Subtle aftershocks of the economic meltdown coupled with drought-like settings and inflationary threat do not particularly make the perfect setting for the growth of banking sector. However the 1% YoY(Year on Year) growth that the Indian banking sector has managed in its credit disbursals in the first five months of FY10 is certainly disappointing; if not alarming. Although the first quarter is typically a muted one for the banking sector in terms of deposit accumulation and credit offtake, this year the performance has been particularly sloppy, for understandable reasons. Given that historically the credit growth in India has been on an average 2 times the GDP growth, we do not envisage the sector to clock credit growth in excess of 12% - 15% this fiscal.
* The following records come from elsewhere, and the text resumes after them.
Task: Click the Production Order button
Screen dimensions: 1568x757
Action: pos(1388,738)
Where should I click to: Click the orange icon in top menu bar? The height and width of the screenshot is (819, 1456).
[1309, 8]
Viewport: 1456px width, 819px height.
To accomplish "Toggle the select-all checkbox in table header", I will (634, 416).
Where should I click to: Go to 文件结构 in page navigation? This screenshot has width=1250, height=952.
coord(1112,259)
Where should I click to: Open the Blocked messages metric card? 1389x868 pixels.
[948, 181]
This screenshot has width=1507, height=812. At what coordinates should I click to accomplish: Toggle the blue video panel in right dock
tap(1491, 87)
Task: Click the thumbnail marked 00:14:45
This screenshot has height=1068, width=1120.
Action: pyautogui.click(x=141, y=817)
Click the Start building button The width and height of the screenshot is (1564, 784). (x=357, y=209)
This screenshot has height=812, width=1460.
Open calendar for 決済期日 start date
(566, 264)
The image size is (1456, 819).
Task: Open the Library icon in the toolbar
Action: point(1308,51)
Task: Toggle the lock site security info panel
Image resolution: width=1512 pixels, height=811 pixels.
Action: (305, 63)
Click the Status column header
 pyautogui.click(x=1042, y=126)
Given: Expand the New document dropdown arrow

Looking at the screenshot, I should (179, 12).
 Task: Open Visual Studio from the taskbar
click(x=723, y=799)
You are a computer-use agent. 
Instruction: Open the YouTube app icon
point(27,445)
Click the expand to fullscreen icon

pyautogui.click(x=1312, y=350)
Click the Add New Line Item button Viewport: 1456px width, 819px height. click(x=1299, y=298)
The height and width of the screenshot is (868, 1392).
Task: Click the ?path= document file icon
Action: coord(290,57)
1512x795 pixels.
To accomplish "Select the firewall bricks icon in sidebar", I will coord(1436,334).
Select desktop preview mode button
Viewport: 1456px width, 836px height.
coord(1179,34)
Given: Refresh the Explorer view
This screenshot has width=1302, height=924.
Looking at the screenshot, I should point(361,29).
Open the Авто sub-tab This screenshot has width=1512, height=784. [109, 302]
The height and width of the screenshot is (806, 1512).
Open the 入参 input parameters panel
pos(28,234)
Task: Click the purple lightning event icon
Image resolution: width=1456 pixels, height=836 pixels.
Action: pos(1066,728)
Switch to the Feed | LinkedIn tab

The Planning Commission deputy chairman recently underlined the urgent need for divestment to bridge the resource gap of Rs 1.6 trillion in the Eleventh Five-Year Plan. The gravity of the situation is clear from the fact that the government is not divesting any new company but is instead selling its stake in companies already listed on the stock exchanges through FPOs. The FPO or follow on public offer is when a company listed on the exchange comes up with a secondary sale of shares offer. For the government, the advantage of an FPO is that they don't have to go take approvals from the parliament and the line ministry before making an offer as this results in a large lead time. For example, Coal India is expected to take at least 6 months before it can file the prospectus for an IPO with SEBI. The reason is that it will have to take approval from its board of directors, the administrative ministry, the disinvestment department, the Cabinet and only then can it file its prospectus. Even the government gets entangled in its own red tape.
In the meanwhile, the BSE-Sensex was up around 300 points on week end.. While losses persisted in the IT index, other indices managed to trade in the green led by metal, auto and capital goods sectors. On the global front, while key Asian indices closed mixed, European indices are trading firm currently.